## [AUSGEWÄHLTER AUSZUG]
René Lehweß-Litzmann, Knut Tullius | Rezension |

Digitalisierung: Gestaltungsfeld statt Schreckgespenst

Rezension zu „Disruption der Arbeit? Zu den Folgen der Digitalisierung im Dienstleistungssektor“ von Johanna Muckenhuber, Martin Griesbacher, Josef Hödl, Laura Zilian (Hg.)

von Johanna Muckenhuber, Martin Griesbacher, Josef Hödl, Laura Zilian (Hg.):
Disruption der Arbeit? Zu den Folgen der Digitalisierung im Dienstleistungssektor
Deutschland
Frankfurt / New York 2021: Campus
255 S., EUR 27,99
ISBN 9783593446882

Der vorliegende Sammelband reiht sich in jüngere Publikationen ein, die im Zusammenhang mit neueren Entwicklungen der „Digitalisierung“ stehende Veränderungen von Arbeit bündeln und zur Diskussion stellen.[1] Die 15 im Buch versammelten Texte sind Beiträge, die anlässlich einer interdisziplinären Tagung zum Thema „Folgen der Digitalisierung im Dienstleistungssektor“ im Jahr 2019 in Graz entstanden sind (S. 16). Wohl auch aus diesem Entstehungskontext heraus erklärt sich der spürbare „Österreich-Fokus“ nicht nur hinsichtlich der Autor:innen, sondern auch in Bezug auf die Inhalte zumindest einiger Beiträge. Das ist selbstverständlich kein Mangel, eröffnen sich so doch interessante Perspektiven auf den Digitalisierungsdiskurs „südlich der Alpen“.

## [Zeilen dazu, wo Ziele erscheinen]
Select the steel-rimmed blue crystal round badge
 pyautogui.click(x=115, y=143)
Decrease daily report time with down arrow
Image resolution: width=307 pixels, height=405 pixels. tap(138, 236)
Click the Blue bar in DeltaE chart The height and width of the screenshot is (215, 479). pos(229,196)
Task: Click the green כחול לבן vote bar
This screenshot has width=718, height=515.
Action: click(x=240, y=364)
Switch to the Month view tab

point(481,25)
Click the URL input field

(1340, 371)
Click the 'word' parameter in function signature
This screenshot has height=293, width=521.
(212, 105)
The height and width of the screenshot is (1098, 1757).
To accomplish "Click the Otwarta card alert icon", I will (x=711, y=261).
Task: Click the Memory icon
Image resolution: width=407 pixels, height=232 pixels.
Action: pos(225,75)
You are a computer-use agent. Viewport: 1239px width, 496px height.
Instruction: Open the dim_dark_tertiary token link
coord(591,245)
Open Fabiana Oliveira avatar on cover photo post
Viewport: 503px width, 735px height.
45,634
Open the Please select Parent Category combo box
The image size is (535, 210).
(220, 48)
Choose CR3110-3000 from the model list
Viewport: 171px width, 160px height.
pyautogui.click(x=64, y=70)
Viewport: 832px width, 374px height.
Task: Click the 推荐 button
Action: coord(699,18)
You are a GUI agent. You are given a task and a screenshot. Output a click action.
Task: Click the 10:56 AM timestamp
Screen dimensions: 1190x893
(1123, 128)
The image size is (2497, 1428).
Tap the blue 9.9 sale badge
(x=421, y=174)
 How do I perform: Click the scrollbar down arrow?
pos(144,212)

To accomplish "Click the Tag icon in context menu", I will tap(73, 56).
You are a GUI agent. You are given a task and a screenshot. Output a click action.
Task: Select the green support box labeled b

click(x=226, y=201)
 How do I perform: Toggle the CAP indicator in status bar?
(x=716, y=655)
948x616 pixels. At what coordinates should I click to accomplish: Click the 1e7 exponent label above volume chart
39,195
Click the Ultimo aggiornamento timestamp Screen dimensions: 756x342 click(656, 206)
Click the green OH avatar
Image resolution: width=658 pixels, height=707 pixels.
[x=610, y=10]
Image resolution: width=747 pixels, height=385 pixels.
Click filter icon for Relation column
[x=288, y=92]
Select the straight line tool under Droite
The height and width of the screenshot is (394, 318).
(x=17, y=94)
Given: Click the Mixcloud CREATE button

## [ZIEL A]
Nennen Sie alle Personen, die in der Rezension als Herausgeber:innen des besprochenen Sammelbands angegeben sind.
## [ZIEL B]
Wo und in welchem Jahr fand laut der Rezension die Tagung statt, aus der die Beiträge des Sammelbands hervorgegangen sind?
## [ZIEL C]
Schreiben Sie die Rezension zum Sammelband über die Digitalisierung im Dienstleistungssektor im Anschluss an ihren letzten Satz weiter.
Die Einträge stehen in keinem Zusammenhang mit der Rezension.

## [LÖSUNG A]
Johanna Muckenhuber, Martin Griesbacher, Josef Hödl, Laura Zilian

## [LÖSUNG B]
In Graz im Jahr 2019.

## [LÖSUNG C]
Um das vorweg zu nehmen: Die konzise Fragestellung, die im Buchtitel „Disruption der Arbeit?“ zum Ausdruck kommt, wird vom Großteil der Beiträge – wenn auch eher implizit – abschlägig beantwortet: Formen von „Disruption“ – in der knappen Einleitung leider begrifflich ebenso wenig entwickelt wie „Digitalisierung“ – lassen sich in den im Band diskutierten Phänomenen kaum erkennen.

Die Herausgeber:innen gruppieren die Beiträge in vier Blöcke – „Digitalisierung im Überblick“, „Neue Kompetenzanforderungen am Arbeitsmarkt“, „Spezielle Herausforderungen der Digitalisierung“ und „Felder der Digitalisierung“. Es fällt auf, dass die einzelnen Texte weder innerhalb der jeweiligen Abschnitte noch gar übergreifend in irgendeiner Weise aufeinander Bezug nehmen, obwohl es sich an verschiedenen Stellen angeboten hätte. Jedoch eint die meisten Verfasser:innen erkennbar die (politische) Perspektive, mögliche Probleme im Zusammenhang mit „der“ Digitalisierung vor allem aus Sicht und im Interesse der (abhängig) Beschäftigten, insbesondere in Bezug auf deren Partizipation an Digitalisierungsprozessen, zu diskutieren. Einige Beiträge seien im Folgenden herausgegriffen.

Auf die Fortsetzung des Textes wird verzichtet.